PASSAGE PROVIDED:

— Begin —

I need to sample 2 ADC channels at a rate of 200KHz I also need to sample another ADC channel at a rate of kHz.

Currently I use the same ADC (ADC3) for all 3 channels.

During the initialization, I supply the DMA with a buffer (of 9000 longs) and I set ADC_NbrOfConversion=3.

Everything looks fine (the whole buffer is filled)

The problem is that all channels are sampled with the same rate. Is there a way to sample the first two with a high rate and the other channel with lower rate? 

Is there a way of using different buffers (one buffer for the fast channels 1,2 and another buffer for the slow channel 3)?

When I look at the buffer I see:

Buff[0] = adc1_val

Buff[1] = adc2_val

Buff[2] = adc3_val

Buff[3] = adc1_val

Buff[4] = adc2_val

Buff[5] = adc3_val

I would like to see a buffer like that: 

Buff[0] = adc1_val

Buff[1] = adc2_val

Buff[2] = adc1_val

Buff[3] = adc2_val

Buff[4] = adc1_val

Buff[5] = adc2_val

Buff[6] = adc3_val

Buff[7] = adc1_val

Buff[8] = adc2_val

Buff[9] = adc1_val

Buff[10] = adc2_val

Buff[11] = adc1_val

Buff[12] = adc2_val

Buff[13] = adc3_val

Or two different buffers.

Here is the code i use to initialize the ADC:

void ADC_HW_Init(void)

— End —

LIST OF TASKS:
**a.** For each statement, say whether it agrees with the post about ADC sampling, answering yes or no and quoting the words of the post that decide it. (i) All three channels are read by ADC3. (ii) The DMA is given a buffer of 9000 longs. (iii) Only part of the buffer gets filled.
**b.** Retype the stretch of the post about ADC sampling from "I need to sample" through "buffer is filled)".
**c.** In the post about ADC sampling, what value is ADC_NbrOfConversion set to during initialization?

Collection entries:
— Begin —

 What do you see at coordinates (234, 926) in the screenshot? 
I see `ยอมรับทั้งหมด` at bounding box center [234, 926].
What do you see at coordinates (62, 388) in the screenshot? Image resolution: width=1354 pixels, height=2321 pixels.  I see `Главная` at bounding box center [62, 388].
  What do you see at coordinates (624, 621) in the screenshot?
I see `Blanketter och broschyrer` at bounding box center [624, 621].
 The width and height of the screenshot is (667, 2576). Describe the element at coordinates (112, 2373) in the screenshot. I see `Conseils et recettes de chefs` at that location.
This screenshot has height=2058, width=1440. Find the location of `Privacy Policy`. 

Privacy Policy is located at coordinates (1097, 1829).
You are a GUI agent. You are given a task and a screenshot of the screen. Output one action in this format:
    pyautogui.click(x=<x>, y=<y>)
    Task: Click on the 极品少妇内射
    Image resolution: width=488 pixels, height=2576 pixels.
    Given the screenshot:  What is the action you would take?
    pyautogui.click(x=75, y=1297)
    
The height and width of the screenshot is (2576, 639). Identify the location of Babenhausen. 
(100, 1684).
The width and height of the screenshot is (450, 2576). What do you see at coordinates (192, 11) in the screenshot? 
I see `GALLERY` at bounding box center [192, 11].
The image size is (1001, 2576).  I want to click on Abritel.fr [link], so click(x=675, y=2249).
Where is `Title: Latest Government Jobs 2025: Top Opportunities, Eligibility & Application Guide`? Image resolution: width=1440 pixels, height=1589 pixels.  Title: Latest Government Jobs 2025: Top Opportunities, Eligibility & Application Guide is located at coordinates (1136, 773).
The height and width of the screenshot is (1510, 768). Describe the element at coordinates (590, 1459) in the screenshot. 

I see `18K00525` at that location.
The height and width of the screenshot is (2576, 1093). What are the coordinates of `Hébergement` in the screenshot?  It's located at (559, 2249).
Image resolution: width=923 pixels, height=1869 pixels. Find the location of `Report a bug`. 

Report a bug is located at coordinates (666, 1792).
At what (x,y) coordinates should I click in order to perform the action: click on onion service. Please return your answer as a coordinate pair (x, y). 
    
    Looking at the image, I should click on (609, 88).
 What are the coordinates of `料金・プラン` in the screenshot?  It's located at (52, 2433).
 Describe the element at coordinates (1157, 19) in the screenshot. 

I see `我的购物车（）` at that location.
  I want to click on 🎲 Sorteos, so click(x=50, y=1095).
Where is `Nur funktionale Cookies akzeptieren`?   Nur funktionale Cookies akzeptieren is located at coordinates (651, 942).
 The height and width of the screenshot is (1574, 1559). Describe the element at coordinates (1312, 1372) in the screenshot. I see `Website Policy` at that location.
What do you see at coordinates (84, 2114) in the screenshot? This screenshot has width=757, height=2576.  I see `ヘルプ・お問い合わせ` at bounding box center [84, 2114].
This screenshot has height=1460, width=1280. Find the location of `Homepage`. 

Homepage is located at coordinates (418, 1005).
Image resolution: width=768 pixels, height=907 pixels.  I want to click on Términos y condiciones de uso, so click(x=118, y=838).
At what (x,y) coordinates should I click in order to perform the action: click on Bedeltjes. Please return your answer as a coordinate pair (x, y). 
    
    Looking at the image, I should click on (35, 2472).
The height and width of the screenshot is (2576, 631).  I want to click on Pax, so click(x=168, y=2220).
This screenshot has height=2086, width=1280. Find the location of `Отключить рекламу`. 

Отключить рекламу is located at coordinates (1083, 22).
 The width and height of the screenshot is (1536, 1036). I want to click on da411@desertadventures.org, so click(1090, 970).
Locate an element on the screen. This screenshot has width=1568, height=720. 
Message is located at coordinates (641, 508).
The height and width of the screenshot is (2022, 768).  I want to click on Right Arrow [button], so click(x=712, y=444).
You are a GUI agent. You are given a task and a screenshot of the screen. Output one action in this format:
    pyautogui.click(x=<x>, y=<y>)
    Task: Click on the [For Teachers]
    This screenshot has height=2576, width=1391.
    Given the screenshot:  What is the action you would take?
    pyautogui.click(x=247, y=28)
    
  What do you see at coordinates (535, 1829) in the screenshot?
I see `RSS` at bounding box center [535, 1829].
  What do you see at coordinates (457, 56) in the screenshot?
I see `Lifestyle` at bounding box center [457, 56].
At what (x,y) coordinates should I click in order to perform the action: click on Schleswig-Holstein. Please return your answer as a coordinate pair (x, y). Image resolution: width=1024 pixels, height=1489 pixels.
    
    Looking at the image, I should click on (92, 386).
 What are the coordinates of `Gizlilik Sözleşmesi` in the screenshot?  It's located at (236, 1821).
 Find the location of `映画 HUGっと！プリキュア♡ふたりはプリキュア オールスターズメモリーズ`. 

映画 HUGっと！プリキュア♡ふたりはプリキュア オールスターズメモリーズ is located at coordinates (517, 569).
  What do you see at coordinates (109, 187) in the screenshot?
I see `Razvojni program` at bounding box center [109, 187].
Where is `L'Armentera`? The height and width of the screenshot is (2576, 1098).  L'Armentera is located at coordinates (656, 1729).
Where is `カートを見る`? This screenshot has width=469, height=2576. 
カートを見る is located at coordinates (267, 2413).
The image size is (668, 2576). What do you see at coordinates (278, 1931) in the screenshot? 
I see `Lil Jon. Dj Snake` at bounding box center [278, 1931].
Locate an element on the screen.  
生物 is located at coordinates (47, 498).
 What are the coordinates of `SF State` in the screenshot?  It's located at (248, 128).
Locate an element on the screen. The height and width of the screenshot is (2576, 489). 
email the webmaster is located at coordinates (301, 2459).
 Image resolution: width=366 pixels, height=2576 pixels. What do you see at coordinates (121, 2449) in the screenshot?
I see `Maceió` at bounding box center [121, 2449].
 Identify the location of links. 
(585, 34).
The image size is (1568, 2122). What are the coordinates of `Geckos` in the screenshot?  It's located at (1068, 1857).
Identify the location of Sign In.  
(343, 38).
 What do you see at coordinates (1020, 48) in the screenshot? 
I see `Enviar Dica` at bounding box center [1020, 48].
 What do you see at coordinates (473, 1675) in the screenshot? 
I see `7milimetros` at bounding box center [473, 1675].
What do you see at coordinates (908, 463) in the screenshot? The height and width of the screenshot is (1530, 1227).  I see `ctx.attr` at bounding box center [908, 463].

— End —

LIST OF SOLUTIONS:
**a.**
(i) Yes: "Currently I use the same ADC (ADC3) for all 3 channels."
(ii) Yes: "I supply the DMA with a buffer (of 9000 longs)"
(iii) No: "the whole buffer is filled"

**b.**
I need to sample 2 ADC channels at a rate of 200KHz I also need to sample another ADC channel at a rate of kHz.

Currently I use the same ADC (ADC3) for all 3 channels.

During the initialization, I supply the DMA with a buffer (of 9000 longs) and I set ADC_NbrOfConversion=3.

Everything looks fine (the whole buffer is filled)

**c.** 3